Where this book is clearly breaking new ground is in giving shape to the dialogue between the two discourses of critical management studies and third sector research. And it does this in a number of interesting ways, some less predictable than others. The most obvious contribution the critical gaze can make to the dynamics of third sector organizing is the emphasis on explicit and, more interestingly, implicit power dynamics. These are the concern of all of the chapters (with the possible exception of Laretta’s work on the provision of social services in Japan, which seems noticeably less ‘critical’ than the others). Somewhat less predictable is the way in which many of the chapters ground their theoretical approach by reference to some of the more significant thinkers of the past two centuries; Habermas and de Tocqueville (Delalieus and Kourula), Proudhon (Frère and Reinecke), Luhman (la Cour and Højlund, as well as more contemporary theorists such as Spivak and Babha (Claeyé drawing on postcolonial theory) and Calás and Smircich and Gherardi (Le Ber and Branzei) drawing on critical feminist theory. These different groundings provide a depth of analysis that is, if not unknown, certainly less common in voluntary sector research (although de Tocquville and Gramsci are frequent sources of inspiration in both discourses).

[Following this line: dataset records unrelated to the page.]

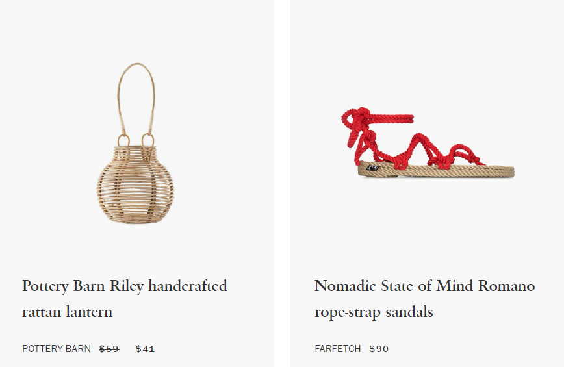Click the red zigzag midfoot rope strap

414,149
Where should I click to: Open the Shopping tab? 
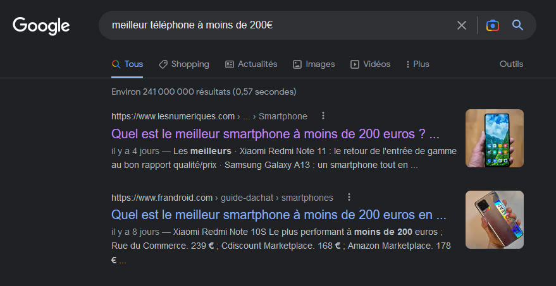[183, 64]
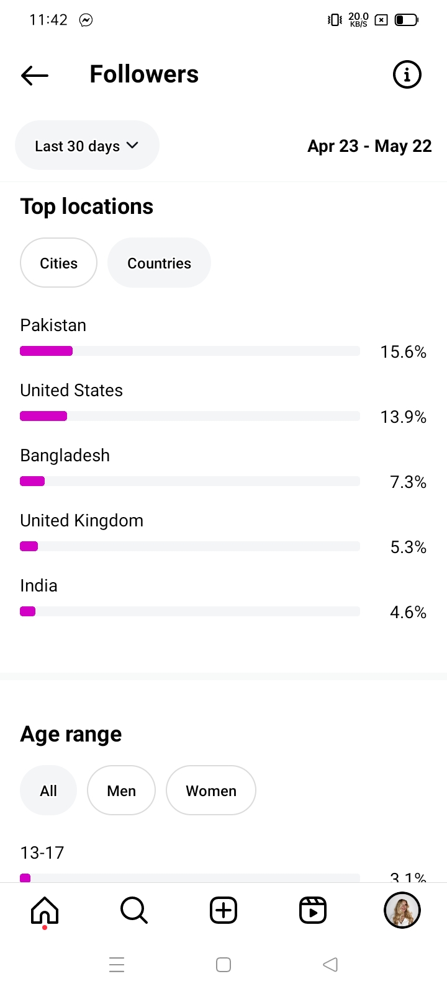Screen dimensions: 447x992
Task: Tap the United States percentage bar
Action: click(190, 416)
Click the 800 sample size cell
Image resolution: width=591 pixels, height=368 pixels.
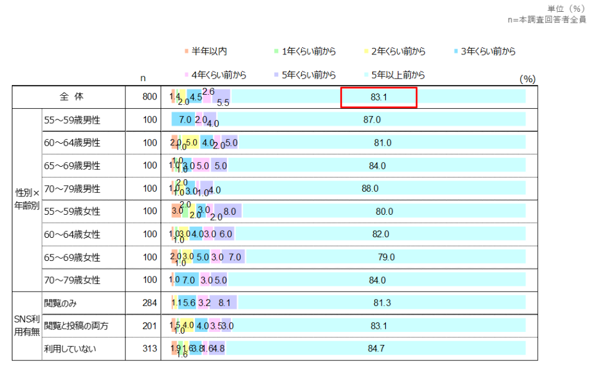tap(150, 97)
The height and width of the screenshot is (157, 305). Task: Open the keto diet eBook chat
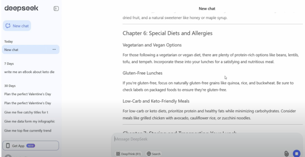pyautogui.click(x=29, y=72)
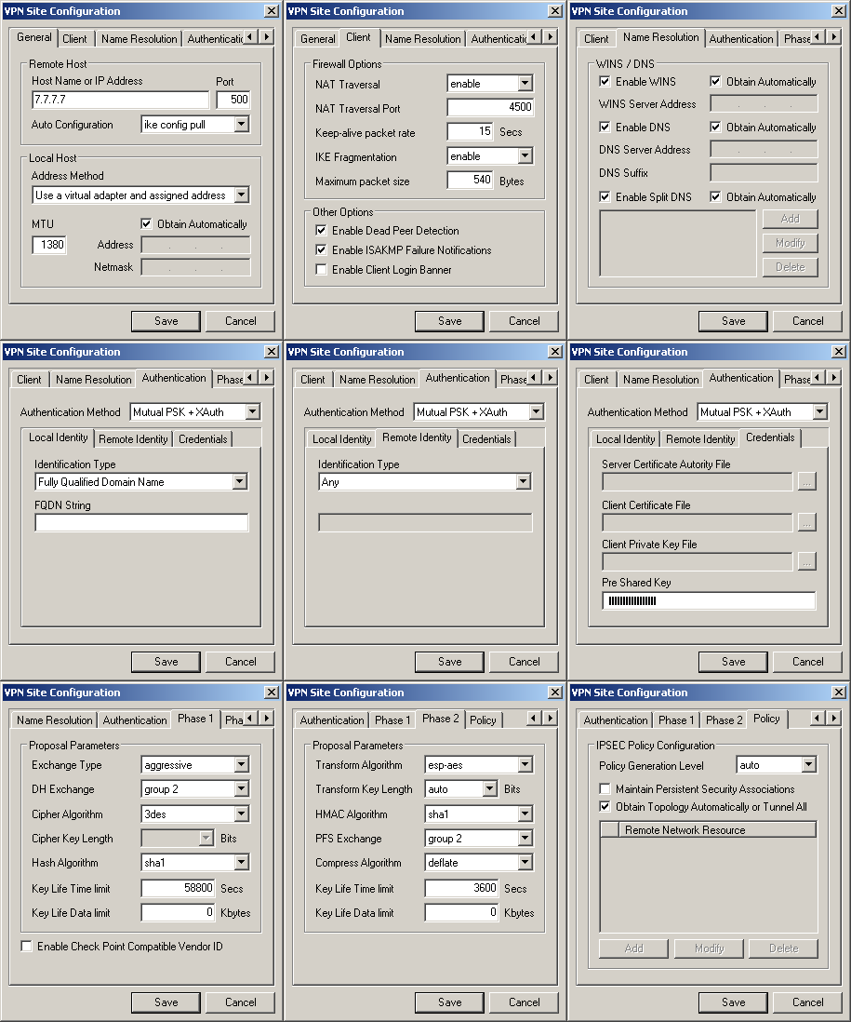Uncheck the Enable Split DNS checkbox

point(605,197)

Another less predictable feature of many contributions is the confluence of political with imaginal forms of theorizing; Frère and Reinecke’s reference to Fair Trade as the product of an attempt to ‘create an alternative political imaginary’ is one example; the ‘utopian political ideal’ underpinning the ’imaginary distinction between the public and voluntary sectors’ of La Cour and Højlund (p. 102) is another.
For critical scholars the third sector, quite simply, manifests critique. That it does not always (or perhaps often!) do so successfully is not to deny the importance of the efforts nor the rich source of living data that the dynamics of organizing and the organizational forms represent. These organizations are doing the work of critique on the ground, manifesting resistance, embodying passion and desire for social justice, in all their multifaceted, complex, compromised ways. This volume of edited chapters offers a fascinating window into these phenomena and as such, should be of great interest to critical management and third sector researchers alike.